What will you never tell your kids you did when you were younger?

It's still a mystery to me why that connection was never made.

I feel the same as you, but as I am nearing 30 myself now, I think I have figured out some things that may have escaped me when I was younger.

There was the typical stuff, like how my mom tended towards being too overprotective while my dad was simply too aloof. He also had some anger issues and occasionally would get violent on my mother until I was old enough to stop it. Like all kids, my parents didn't seem human, but for me, this never changed.

From middle school onwards, they were focused on their own problems that they had between them and completely stopped paying attention to my development and progress. Most days I came home to an empty house and fed/clothed myself. Because I was an only child, the lack of motivation and lack of companionship made me into a shut-in video gamer and still haunts me to this day in the form of social anxiety. These were hellish times for me and I developed an oversensitivity to conflict. I couldn't sleep at night sometimes because I was intently listening to hear if they were fighting in their room.

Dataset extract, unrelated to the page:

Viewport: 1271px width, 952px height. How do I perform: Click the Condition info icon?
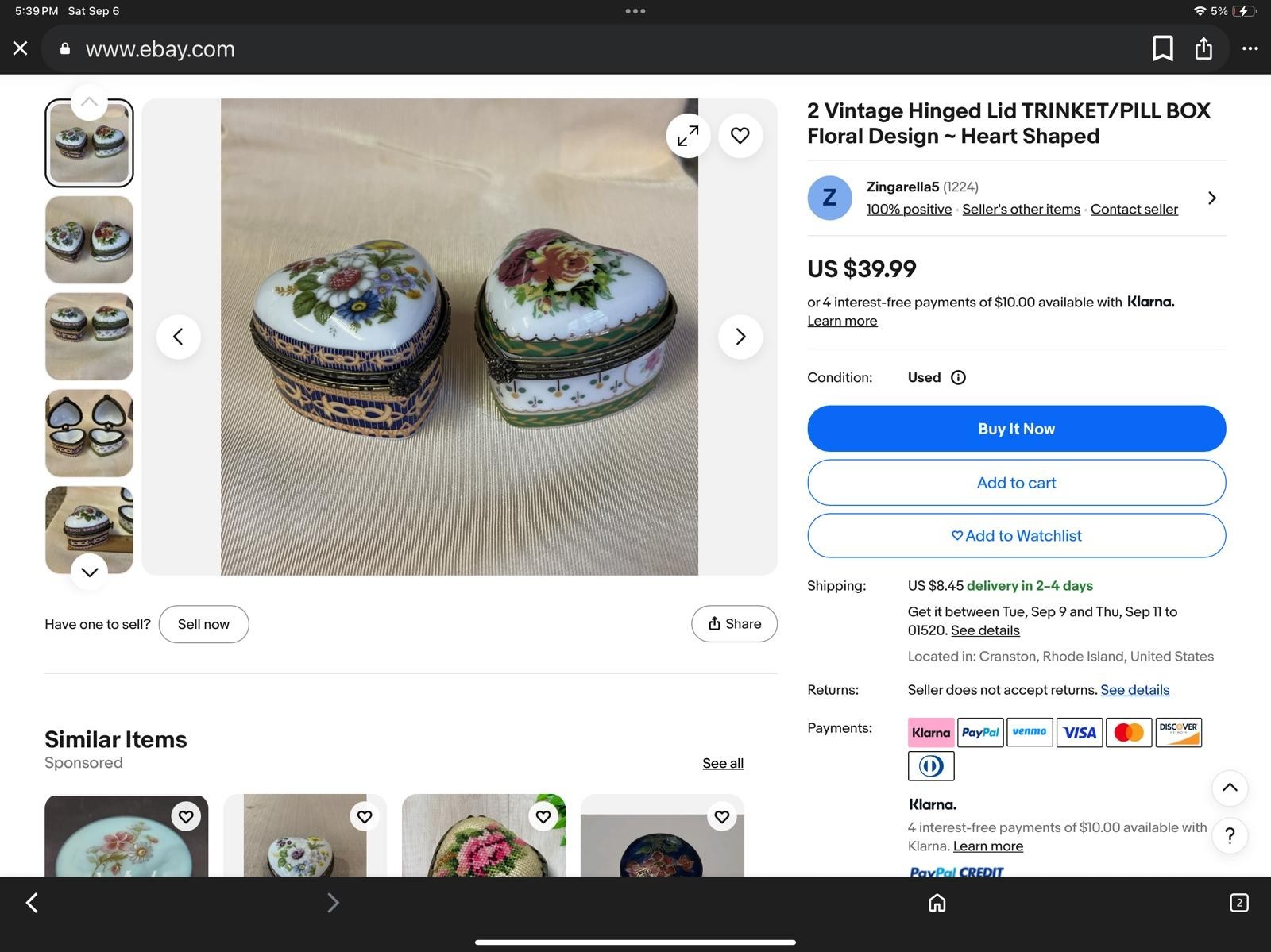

This culminated in a divorce during HS and a big conflict where I had to threaten suicide to make them stop fighting. This was the only time I legitimately considered suicide as I had been dumped by my GF and in the same week, had paranoid suspicions that my dad had finally killed my mom to avoid the divorce case.

I have ZERO idea of what my parents were like as adolescents and frankly, I don't think it will change how I think of them. They were much too embroiled in their own problems to track the development of the little human they created by accident. Instead of being my role models, they gave me examples of what I didn't want to be when I grew up. Because of this, I grew up having no idea what I really wanted but knowing exactly what it was that I DIDN'T want.

Final story: During my final year of HS, my dad sees me with a cigarette for the first time and starts the typical dad rant. Maybe he wanted to be more dad-ish since I'd be going off to college. By then, I had already been smoking for 2 years. When I told him, that shut him up.